Passage given:
— Start —
EXHIBIT 10.46

               AMENDED AND RESTATED PROMISSORY NOTE VARIABLE RATE
                            (CASH COLLATERAL SECURED)

$10,000,000.00                                                  DECEMBER 1, 2006

FOR VALUE RECEIVED, SYNTAX GROUPS CORPORATION, a California corporation and
SYNTAX CORPORATION, a Nevada corporation (individually and collectively,
"Borrower"), jointly and severally promise to pay to PREFERRED BANK, a
California banking corporation ("Lender"), or its order, at its office located
at 601 South Figueroa Street, 20th Floor, Los Angeles, California 90017, or at
such other place as the holder hereof may designate, in lawful money of the
United States of America, the principal sum of Ten Million and 00/100 Dollars
($10,000,000.00), or so much thereof as shall have been advanced and is
outstanding, together with interest on the outstanding principal balance, until
paid in full in accordance with the terms, conditions and provisions as
hereinafter set forth in this Amended and Restated Promissory Note Variable Rate
(this "Note"). This Note supersedes and fully amends and restates the Existing
Note (as defined below).

REPLACEMENT OF NOTE ISSUED UNDER LOAN AGREEMENT. In connection with that certain
Business Loan and Security Agreement dated as of September 28, 2005, as amended,
by and between Borrower and Lender (the "Loan Agreement"). Borrower executed and
delivered to Lender a Promissory Note Variable Rate (Working Capital Advances --
Cash Collateral Secured) dated October 17, 2006 in the original principal amount
of $10,000,000.00 (the "Existing Note") to evidence certain advances made by
Lender to Borrower under and pursuant to the Loan Agreement. Borrower and Lender
have agreed that the Existing Note will no longer evidence amounts outstanding
under and pursuant to the Loan Agreement but, instead, will represent and
evidence amounts outstanding under a separate line of credit from Lender in
favor of Borrower. Accordingly, upon execution and delivery of this Note by
Borrower to Lender, advances outstanding under the Existing Note on the date
hereof (i) shall be represented and evidenced by this Note, (ii) shall
constitute advances made by Lender to Borrower under a line of credit separate
and apart from the Loan Agreement, and (iii) shall no longer constitute advances
outstanding under the Loan Agreement. For the avoidance of doubt, the amount of
advances outstanding under this Note as of the date hereof is $10,000,000.00.

SECURITY AGREEMENT. The indebtedness and other obligations of Borrower in
respect of this Note are secured pursuant to the terms of that certain Amended
and Restated Security Agreement (Assignment of Deposit Account -- Cash
Collateral) ("Security Agreement") dated as of December 1, 2006 by and between
Taiwan Kolin Company, LTD., a Taiwan corporation (the "Pledgor"), and Lender.

INTEREST RATE. Interest on the outstanding principal balance of this Note shall
be computed and calculated based upon a three hundred sixty (360)-day year and
actual days elapsed and shall accrue at the per annum rate (the "Note Rate") of
one-half of one percent (0.5%) over the Prime Rate, as the rate may change from
time to time. "Prime Rate" shall mean the variable rate of interest per annum
announced, declared and/or published from time to time by Lender as its "Prime
Rate" with the understanding that Lender's "Prime Rate" is one of its base rates
and



serves as a basis upon which effective rates of interest are calculated for
loans making reference thereto and may not be the lowest of Lender's base rates.
— End —
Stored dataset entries
— Start —
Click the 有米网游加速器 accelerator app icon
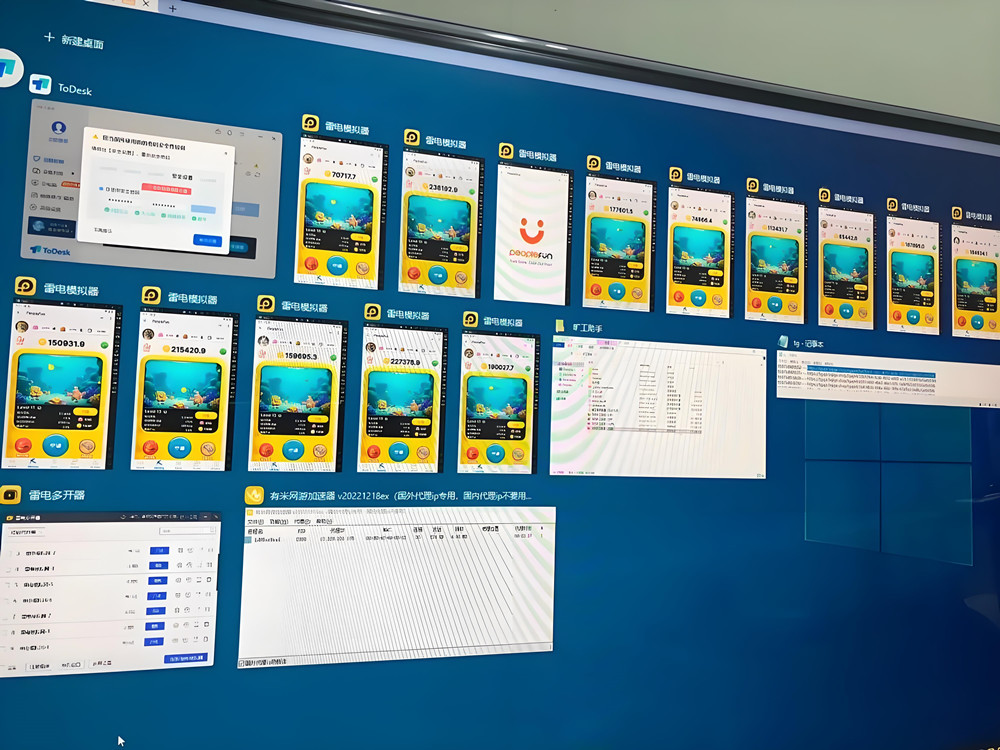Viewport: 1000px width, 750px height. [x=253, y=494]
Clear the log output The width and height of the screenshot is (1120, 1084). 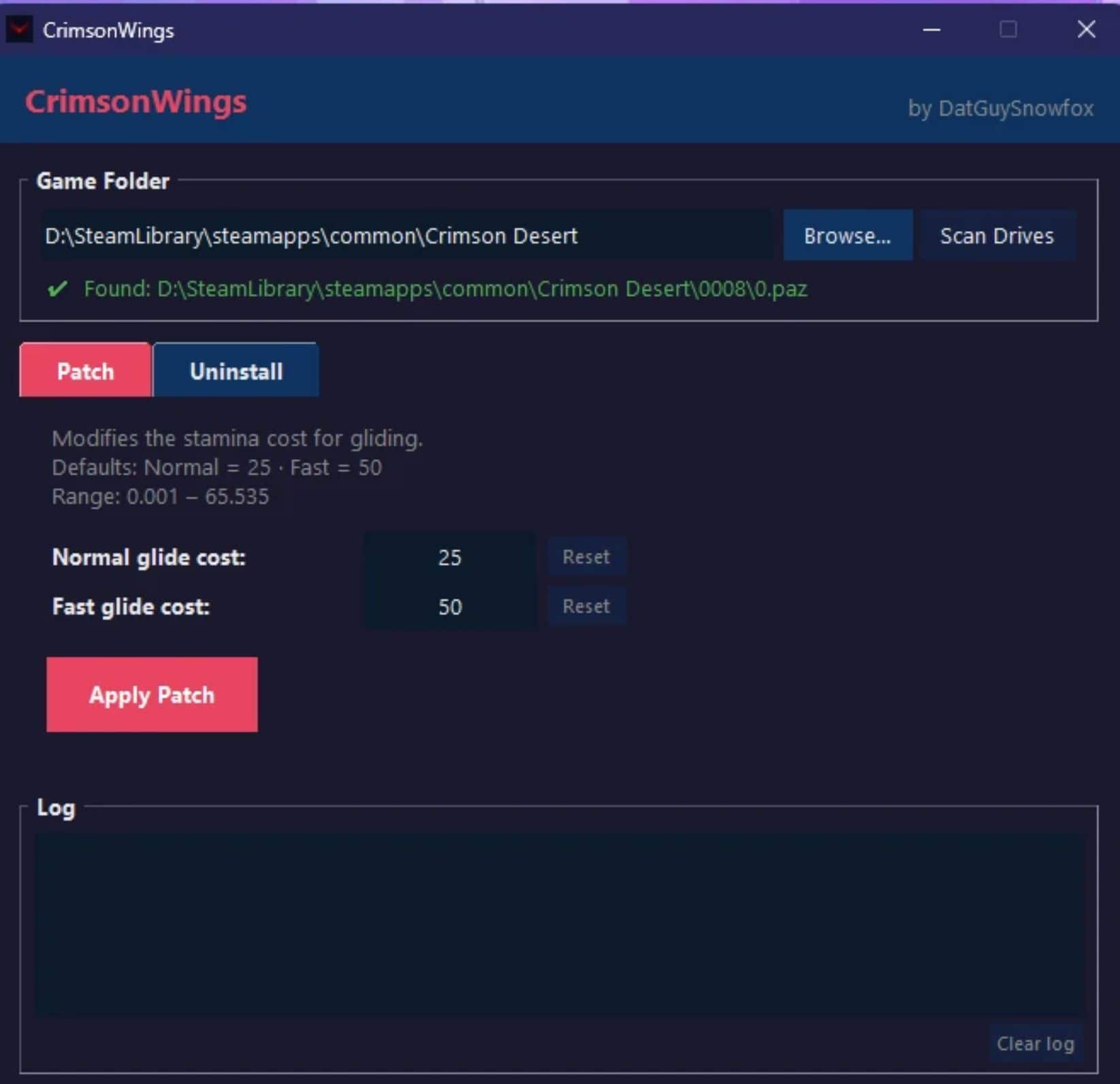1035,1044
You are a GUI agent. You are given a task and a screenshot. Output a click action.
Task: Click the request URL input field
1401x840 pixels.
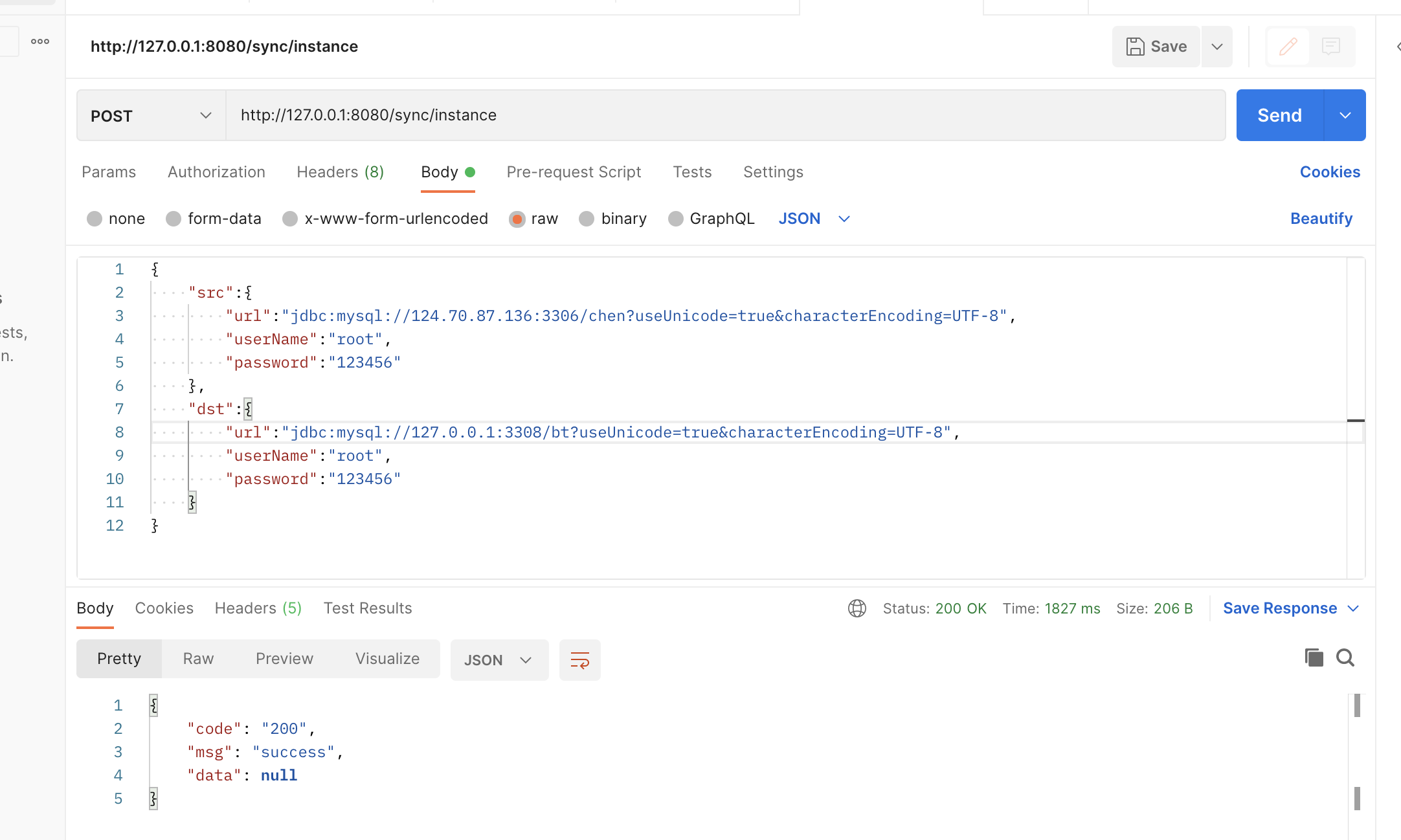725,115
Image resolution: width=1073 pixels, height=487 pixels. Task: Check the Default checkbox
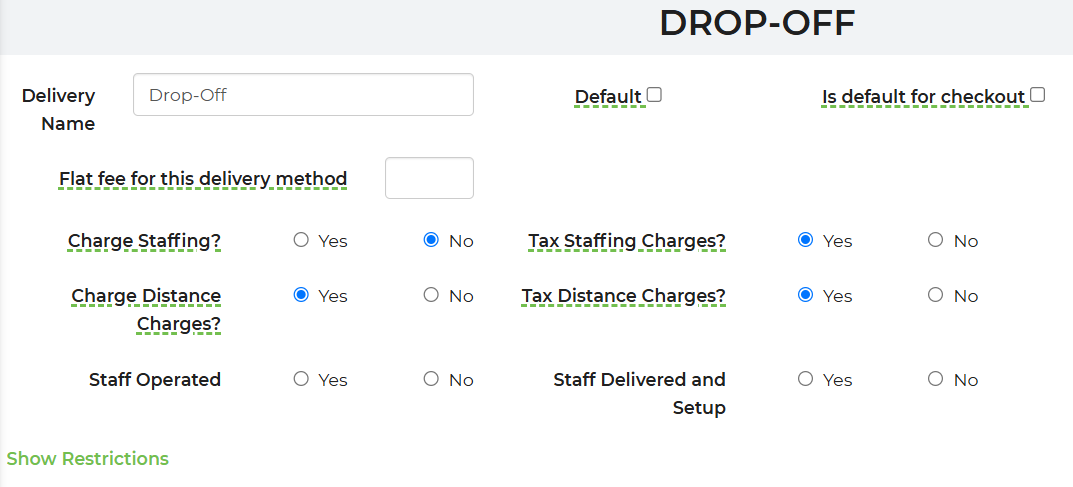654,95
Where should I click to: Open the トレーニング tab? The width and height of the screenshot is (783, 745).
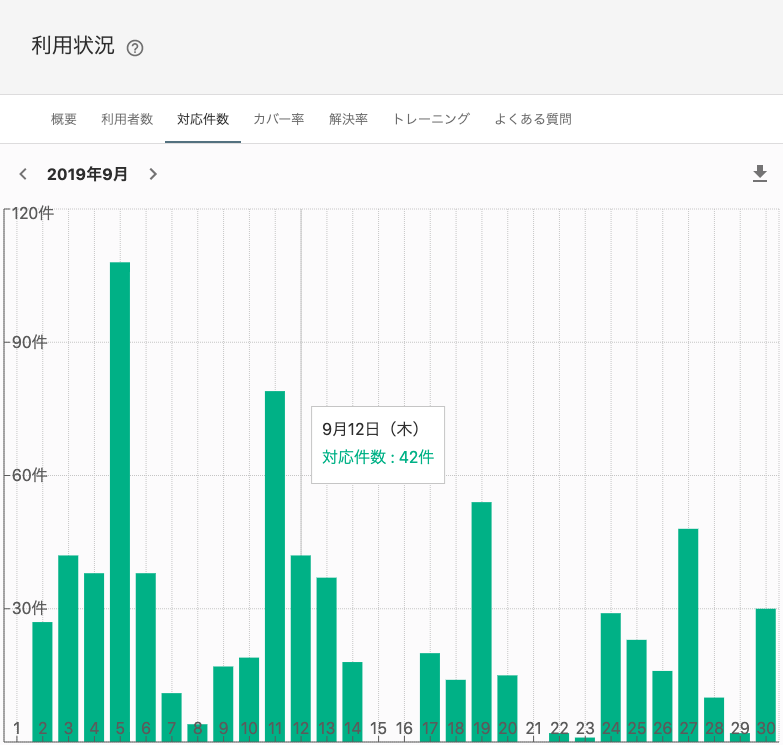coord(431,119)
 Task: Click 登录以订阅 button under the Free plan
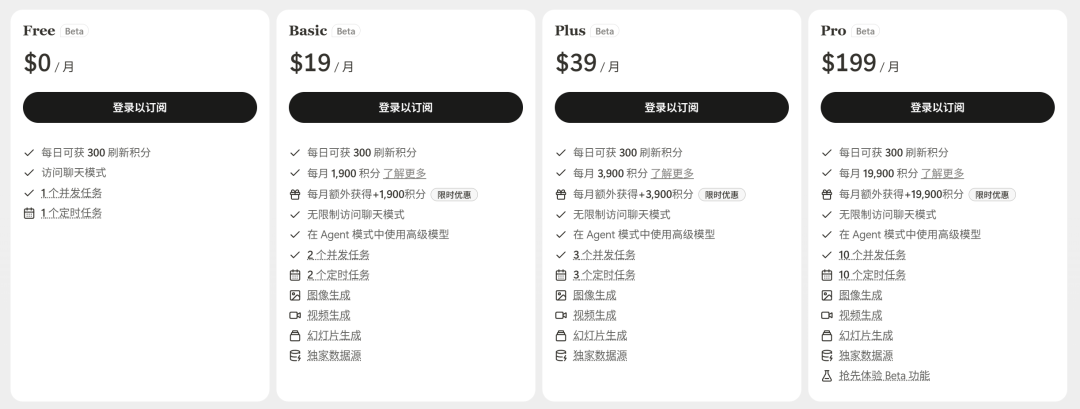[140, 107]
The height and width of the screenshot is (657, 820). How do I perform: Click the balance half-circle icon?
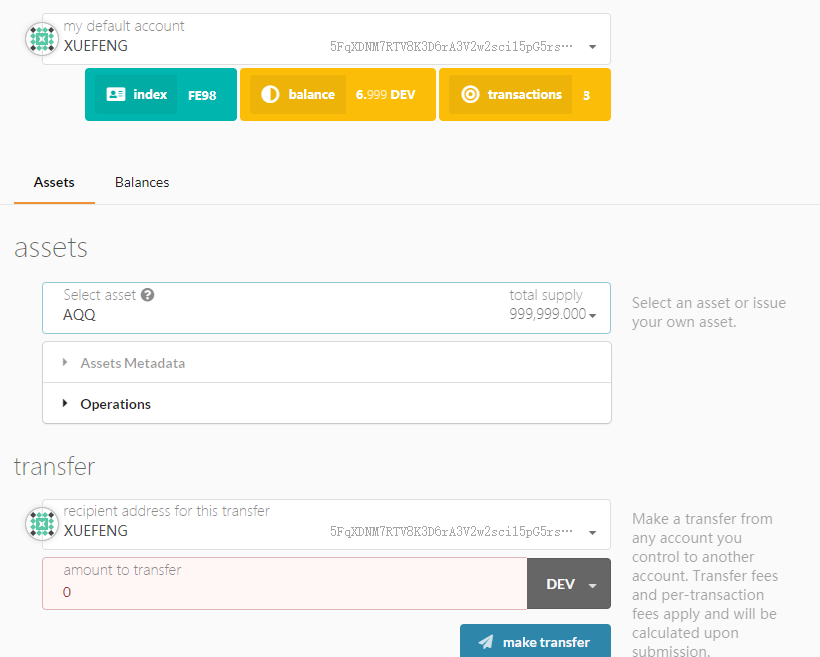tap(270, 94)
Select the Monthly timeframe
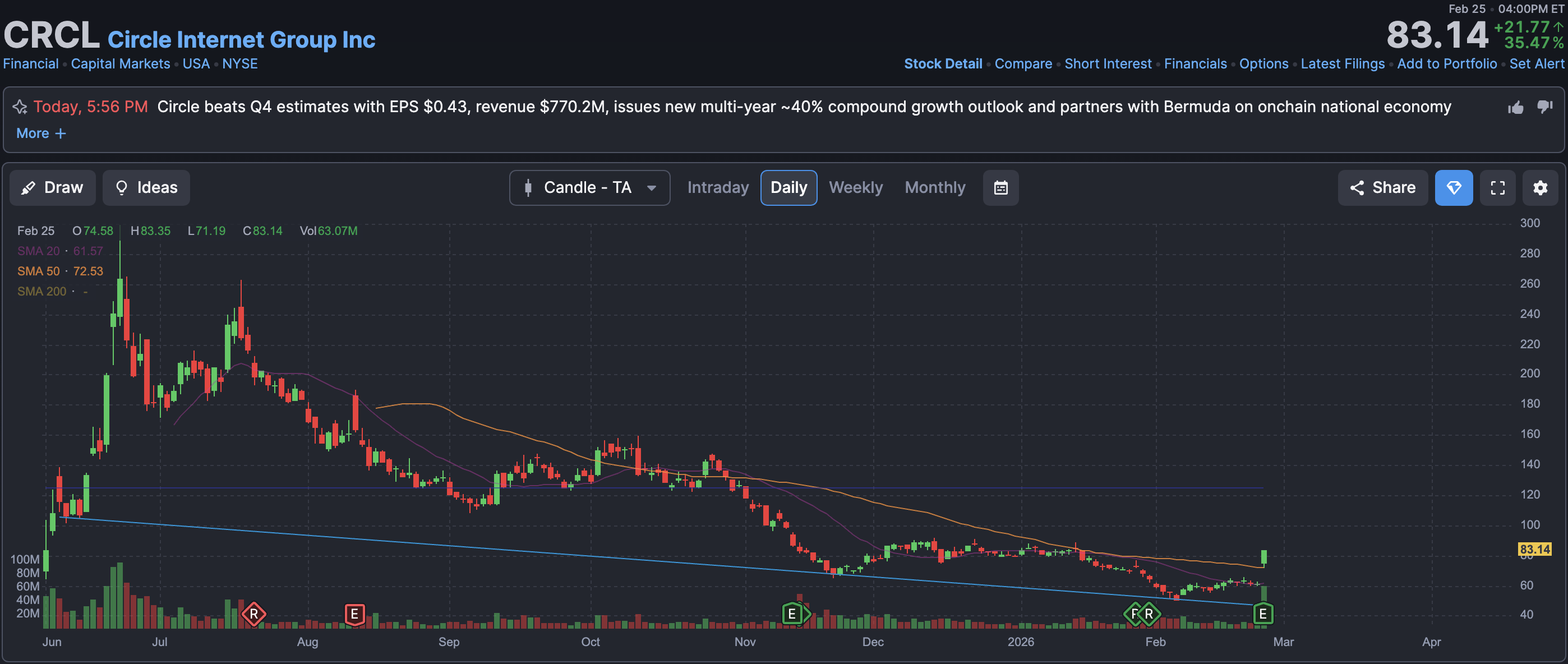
— End —
Goals:
a. Reproduce the stretch of entries from the line containing "Image resolution: width=1073" through the final entry, swapping "Monthly" for "Weekly" and keeping everything else unchanged. Leave the pictures out.
b. Supply the next part of the promissory note, picking up where it stops.

Answers:
a.
Image resolution: width=1073 pixels, height=487 pixels. Task: Check the Default checkbox
654,95
Where should I click to: Open the トレーニング tab? The width and height of the screenshot is (783, 745).
coord(431,119)
 Task: Click 登录以订阅 button under the Free plan
[140, 107]
The height and width of the screenshot is (657, 820). How do I perform: Click the balance half-circle icon?
tap(270, 94)
Select the Weekly timeframe

b.
If the Prime Rate becomes unavailable during the term of this Note, Lender may
designate a comparable substitute index after notice to Borrower.

PAYMENTS. Interest shall be due and payable monthly, in arrears, based upon the
actual number of days elapsed for that monthly period, commencing on January 5,
2007, and shall continue to be due and payable, in arrears, on the same day of
each calendar month thereafter until the Maturity Date (as hereinafter defined).

Upon the Maturity Date, the entire unpaid obligation outstanding under this Note
shall become due and payable in full.

All payments due hereunder, including payments of principal and interest, shall
be made to Lender in United States Dollars and shall be in the form of
immediately available funds acceptable to the holder of this Note.

APPLICATION OF PAYMENTS. All payments received by Lender from, or for the
account of, Borrower due hereunder shall be applied by Lender, in its sole and
absolute discretion, in the following manner, or in any other order or manner as
Lender chooses:

            a.    First. To pay any and all interest due, owing and accrued;

            b.    Second. To pay any and all costs, advances, expenses or fees
                  due, owing and payable to Lender, or paid or incurred by
                  Lender, arising from or Out of this Note and/or the Security
                  Agreement; and

            c.    Third. To pay the outstanding principal balance on this Note.

All records of payments received by Lender shall be maintained at Lender's
office, and the records of Lender shall, absent manifest error, be binding and
conclusive upon Borrower. The failure of Lender to record any payment or expense
shall not limit or otherwise affect the obligations of Borrower under this Note.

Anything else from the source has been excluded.